#### [EXERCISE PROMPT]
Supply the number of lines in the data below that hold "plus", and let that number be the whole answer.

#### [TASK MATERIAL]
Segment Open

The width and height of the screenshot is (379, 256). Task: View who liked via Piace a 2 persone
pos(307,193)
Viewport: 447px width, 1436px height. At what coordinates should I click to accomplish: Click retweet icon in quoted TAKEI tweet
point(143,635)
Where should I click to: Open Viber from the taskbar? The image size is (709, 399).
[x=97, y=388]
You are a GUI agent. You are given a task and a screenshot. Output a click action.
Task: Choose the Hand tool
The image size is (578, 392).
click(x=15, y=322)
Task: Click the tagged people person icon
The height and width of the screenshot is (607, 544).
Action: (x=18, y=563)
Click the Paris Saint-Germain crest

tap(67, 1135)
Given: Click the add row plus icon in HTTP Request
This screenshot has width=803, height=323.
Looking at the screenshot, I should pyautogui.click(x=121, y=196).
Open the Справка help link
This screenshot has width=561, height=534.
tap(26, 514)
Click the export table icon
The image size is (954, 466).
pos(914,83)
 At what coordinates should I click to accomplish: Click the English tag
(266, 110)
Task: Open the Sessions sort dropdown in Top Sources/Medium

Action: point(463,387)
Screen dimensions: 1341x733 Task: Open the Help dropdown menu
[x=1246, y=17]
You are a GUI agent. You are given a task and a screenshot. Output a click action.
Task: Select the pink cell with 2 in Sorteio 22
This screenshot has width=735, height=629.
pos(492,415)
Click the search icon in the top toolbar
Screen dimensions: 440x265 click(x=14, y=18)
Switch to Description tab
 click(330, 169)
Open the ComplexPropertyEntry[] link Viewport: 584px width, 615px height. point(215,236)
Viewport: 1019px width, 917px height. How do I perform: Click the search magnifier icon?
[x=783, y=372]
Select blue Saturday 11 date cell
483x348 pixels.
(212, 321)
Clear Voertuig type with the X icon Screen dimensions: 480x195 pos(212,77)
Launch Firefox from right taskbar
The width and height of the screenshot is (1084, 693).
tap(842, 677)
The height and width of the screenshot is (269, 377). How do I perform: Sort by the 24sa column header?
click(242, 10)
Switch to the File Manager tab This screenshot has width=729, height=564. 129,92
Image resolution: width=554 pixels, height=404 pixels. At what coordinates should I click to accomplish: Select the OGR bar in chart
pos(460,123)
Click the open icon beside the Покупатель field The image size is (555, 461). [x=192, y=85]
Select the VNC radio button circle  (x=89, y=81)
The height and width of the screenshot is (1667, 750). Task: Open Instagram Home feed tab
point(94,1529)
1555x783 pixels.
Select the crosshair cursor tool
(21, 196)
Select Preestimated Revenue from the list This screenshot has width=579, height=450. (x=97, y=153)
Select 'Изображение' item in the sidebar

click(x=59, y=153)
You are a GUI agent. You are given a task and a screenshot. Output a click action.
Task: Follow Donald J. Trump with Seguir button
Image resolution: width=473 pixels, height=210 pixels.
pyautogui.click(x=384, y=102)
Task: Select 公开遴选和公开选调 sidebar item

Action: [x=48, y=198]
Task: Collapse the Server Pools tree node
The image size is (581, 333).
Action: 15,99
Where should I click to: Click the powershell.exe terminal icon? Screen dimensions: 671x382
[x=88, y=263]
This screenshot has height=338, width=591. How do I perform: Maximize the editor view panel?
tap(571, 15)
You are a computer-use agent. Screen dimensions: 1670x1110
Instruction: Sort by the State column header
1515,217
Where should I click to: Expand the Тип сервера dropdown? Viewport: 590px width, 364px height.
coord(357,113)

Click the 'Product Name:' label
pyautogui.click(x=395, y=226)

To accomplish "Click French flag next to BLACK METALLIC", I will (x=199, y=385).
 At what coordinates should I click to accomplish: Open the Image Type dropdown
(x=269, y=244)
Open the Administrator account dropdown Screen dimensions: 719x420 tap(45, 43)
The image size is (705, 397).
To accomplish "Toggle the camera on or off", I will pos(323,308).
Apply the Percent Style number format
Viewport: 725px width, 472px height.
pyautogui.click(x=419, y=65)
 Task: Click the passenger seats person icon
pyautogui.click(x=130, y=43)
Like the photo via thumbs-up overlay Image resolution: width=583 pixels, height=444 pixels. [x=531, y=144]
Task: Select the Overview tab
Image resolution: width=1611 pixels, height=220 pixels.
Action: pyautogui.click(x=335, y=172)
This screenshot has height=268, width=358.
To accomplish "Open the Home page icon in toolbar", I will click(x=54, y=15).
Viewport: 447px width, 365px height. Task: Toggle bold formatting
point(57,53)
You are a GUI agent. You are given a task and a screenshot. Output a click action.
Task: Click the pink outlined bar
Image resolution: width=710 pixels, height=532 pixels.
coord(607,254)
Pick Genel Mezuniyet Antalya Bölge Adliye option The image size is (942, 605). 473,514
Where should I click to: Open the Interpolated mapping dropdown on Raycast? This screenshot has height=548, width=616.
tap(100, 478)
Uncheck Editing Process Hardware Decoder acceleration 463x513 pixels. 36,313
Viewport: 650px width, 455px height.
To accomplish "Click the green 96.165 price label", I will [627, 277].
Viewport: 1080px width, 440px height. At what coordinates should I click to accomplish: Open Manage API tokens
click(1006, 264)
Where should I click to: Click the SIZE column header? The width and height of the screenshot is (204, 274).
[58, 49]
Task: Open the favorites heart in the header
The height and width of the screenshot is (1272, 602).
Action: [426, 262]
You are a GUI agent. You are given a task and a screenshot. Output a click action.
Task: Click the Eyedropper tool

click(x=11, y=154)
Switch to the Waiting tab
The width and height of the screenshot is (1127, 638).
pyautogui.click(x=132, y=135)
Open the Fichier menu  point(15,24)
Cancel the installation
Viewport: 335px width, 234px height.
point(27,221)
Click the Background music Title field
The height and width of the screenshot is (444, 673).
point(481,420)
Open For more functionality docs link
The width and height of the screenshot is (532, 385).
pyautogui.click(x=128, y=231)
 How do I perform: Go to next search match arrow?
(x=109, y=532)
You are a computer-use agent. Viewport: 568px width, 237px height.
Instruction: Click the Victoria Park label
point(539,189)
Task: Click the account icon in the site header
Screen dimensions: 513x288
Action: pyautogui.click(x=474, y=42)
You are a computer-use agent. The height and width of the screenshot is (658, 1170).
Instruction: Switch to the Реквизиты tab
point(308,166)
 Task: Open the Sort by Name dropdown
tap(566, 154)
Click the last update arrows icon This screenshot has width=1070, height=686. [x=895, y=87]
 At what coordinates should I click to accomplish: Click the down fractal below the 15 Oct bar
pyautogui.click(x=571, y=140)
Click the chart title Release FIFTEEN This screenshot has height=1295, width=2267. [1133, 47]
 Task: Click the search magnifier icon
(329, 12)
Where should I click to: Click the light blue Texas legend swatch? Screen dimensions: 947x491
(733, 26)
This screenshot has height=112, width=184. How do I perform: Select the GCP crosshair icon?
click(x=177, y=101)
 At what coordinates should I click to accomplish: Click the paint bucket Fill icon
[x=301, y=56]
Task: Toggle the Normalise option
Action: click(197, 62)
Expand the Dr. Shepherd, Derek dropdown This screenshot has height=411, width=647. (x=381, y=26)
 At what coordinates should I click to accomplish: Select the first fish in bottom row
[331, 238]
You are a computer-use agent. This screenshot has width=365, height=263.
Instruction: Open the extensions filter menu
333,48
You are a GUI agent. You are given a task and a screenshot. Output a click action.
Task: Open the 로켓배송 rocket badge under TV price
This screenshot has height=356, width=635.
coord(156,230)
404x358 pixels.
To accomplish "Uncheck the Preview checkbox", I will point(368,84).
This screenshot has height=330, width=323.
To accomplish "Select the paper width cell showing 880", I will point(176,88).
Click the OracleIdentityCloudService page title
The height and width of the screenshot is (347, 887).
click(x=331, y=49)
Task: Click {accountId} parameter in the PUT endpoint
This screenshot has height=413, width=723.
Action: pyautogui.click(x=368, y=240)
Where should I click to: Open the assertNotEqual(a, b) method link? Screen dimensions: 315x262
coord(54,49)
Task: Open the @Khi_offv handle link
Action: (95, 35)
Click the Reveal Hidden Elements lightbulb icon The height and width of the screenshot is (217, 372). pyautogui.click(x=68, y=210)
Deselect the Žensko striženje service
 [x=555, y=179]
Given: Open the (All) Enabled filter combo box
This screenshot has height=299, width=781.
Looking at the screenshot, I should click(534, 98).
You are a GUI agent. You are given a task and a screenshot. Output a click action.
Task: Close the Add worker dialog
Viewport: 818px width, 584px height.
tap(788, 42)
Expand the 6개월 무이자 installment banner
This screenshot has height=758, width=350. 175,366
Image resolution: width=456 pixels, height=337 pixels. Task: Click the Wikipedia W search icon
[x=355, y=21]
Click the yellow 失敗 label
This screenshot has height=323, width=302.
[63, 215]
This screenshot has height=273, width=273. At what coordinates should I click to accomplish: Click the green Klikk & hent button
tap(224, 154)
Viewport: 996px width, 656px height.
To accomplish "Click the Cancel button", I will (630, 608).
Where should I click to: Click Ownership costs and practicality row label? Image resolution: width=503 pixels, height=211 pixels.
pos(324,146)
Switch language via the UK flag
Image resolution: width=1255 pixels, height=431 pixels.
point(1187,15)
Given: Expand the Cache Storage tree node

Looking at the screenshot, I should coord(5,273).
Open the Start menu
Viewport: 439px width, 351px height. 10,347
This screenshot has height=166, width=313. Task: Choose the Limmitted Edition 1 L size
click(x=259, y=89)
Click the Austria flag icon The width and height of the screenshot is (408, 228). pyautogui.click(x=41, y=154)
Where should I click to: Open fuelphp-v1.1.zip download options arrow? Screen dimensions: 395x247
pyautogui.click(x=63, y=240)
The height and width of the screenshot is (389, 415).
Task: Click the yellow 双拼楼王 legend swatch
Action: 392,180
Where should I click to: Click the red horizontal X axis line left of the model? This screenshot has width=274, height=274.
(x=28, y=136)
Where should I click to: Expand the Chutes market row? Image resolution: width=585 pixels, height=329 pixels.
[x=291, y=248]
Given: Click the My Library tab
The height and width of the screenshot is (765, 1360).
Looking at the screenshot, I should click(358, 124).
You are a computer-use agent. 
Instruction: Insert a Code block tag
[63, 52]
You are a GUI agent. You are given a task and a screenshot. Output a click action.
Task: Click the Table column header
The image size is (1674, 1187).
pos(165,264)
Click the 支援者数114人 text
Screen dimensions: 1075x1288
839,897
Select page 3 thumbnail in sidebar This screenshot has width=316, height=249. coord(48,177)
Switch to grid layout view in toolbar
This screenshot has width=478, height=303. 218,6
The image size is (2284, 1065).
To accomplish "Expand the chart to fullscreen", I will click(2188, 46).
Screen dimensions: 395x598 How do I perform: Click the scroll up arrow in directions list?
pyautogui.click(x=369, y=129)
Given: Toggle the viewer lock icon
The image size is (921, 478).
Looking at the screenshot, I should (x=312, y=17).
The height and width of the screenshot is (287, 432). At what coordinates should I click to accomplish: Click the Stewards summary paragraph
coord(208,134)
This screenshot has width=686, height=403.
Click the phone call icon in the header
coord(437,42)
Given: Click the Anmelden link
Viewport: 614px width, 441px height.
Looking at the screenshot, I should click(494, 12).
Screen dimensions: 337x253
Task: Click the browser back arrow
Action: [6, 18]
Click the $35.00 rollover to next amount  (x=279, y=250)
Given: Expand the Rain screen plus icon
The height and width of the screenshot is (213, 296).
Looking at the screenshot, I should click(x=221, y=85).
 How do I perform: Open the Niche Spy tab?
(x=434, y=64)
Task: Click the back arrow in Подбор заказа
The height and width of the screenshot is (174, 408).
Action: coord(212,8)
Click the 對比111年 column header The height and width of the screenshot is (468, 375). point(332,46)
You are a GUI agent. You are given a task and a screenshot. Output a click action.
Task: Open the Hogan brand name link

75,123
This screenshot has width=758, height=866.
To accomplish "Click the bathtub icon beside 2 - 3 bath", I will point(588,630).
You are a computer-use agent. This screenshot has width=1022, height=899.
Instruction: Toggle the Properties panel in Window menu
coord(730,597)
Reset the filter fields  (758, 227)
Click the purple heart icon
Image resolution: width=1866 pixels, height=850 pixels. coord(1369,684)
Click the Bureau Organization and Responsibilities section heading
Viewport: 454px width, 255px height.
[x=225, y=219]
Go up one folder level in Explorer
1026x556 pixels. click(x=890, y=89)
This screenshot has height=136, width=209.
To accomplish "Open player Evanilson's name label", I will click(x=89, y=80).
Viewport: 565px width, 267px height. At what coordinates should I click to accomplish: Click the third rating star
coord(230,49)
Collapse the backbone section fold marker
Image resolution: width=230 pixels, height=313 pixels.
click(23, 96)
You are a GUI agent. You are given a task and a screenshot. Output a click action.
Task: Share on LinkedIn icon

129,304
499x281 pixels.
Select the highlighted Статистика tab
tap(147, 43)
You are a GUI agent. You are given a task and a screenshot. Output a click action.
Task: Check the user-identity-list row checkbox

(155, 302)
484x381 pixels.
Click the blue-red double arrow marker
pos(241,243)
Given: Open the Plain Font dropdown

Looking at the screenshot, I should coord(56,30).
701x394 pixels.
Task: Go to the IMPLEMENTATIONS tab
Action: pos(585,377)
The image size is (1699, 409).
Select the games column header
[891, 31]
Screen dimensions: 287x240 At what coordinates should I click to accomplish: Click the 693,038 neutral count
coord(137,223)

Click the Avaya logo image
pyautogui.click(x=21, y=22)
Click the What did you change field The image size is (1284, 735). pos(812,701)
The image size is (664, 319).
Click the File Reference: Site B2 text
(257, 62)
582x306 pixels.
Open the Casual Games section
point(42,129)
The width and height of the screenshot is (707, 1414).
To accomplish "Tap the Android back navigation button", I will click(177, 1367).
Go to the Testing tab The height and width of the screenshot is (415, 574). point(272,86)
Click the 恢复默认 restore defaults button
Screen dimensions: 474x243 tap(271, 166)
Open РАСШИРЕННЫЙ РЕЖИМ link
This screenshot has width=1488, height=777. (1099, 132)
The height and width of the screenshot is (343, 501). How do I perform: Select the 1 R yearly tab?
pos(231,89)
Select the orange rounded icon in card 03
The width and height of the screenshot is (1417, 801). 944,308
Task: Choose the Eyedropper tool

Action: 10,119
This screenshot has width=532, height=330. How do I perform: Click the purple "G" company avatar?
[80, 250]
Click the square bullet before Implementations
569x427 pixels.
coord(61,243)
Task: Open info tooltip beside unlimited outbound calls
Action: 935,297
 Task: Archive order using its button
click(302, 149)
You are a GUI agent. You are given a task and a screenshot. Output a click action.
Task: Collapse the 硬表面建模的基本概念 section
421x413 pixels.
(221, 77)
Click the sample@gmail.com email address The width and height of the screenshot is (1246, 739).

Segment Closed

#### [TASK OUTPUT]
2